Lines from the one containing "Select Homozygous Familial" through the end of the listing are what is wanted, given again exactly with both ends included and pictures left out.

*** Extracted data ***

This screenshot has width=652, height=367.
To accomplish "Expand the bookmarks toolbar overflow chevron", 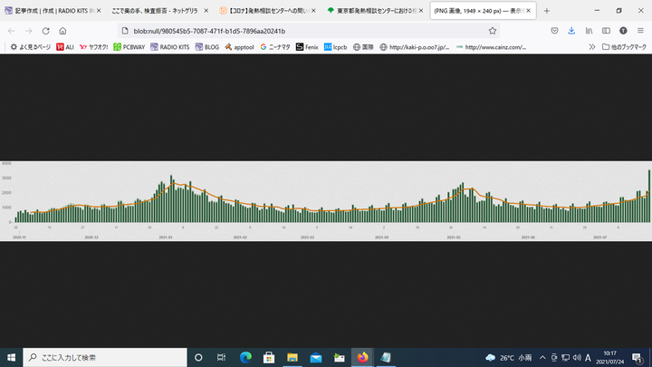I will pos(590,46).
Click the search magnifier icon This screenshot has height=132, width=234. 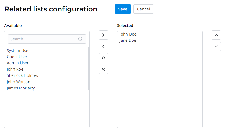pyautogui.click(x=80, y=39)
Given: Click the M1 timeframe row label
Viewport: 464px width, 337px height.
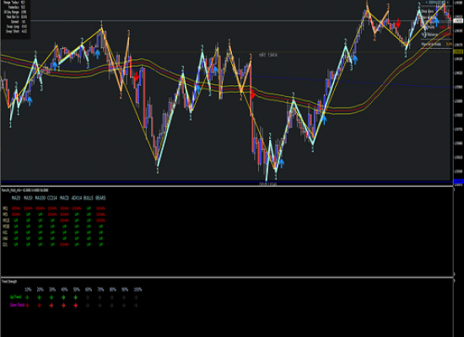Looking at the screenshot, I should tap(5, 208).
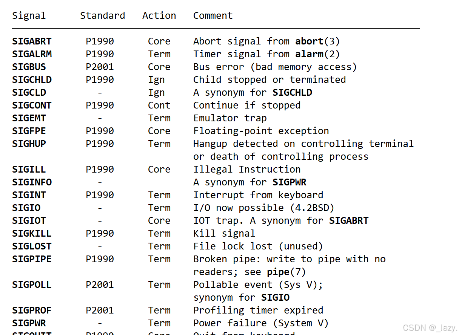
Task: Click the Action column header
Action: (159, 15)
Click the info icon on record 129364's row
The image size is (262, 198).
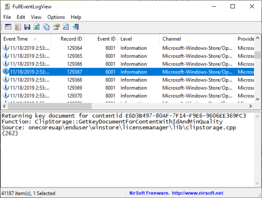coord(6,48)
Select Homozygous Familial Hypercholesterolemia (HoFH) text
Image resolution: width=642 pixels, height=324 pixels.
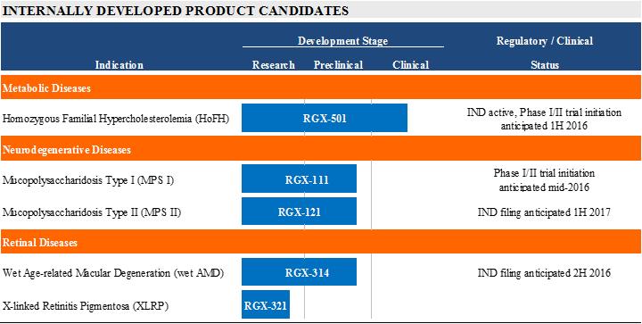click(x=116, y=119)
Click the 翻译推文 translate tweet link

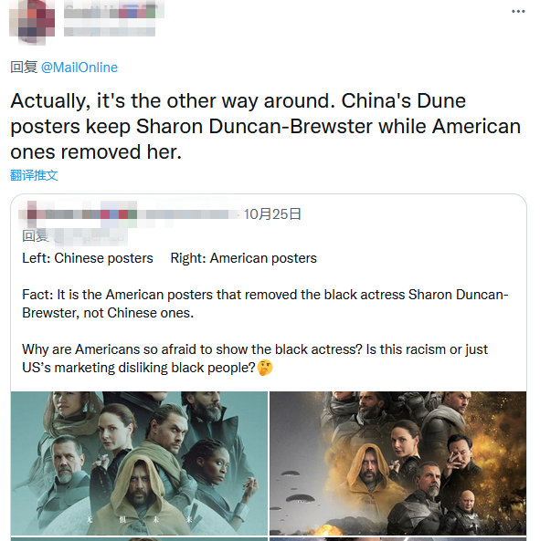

*** End of Extracted data ***

(Written reply)
Select Homozygous Familial Hypercholesterolemia (HoFH) text
Image resolution: width=642 pixels, height=324 pixels.
click(x=116, y=119)
Click the 翻译推文 translate tweet link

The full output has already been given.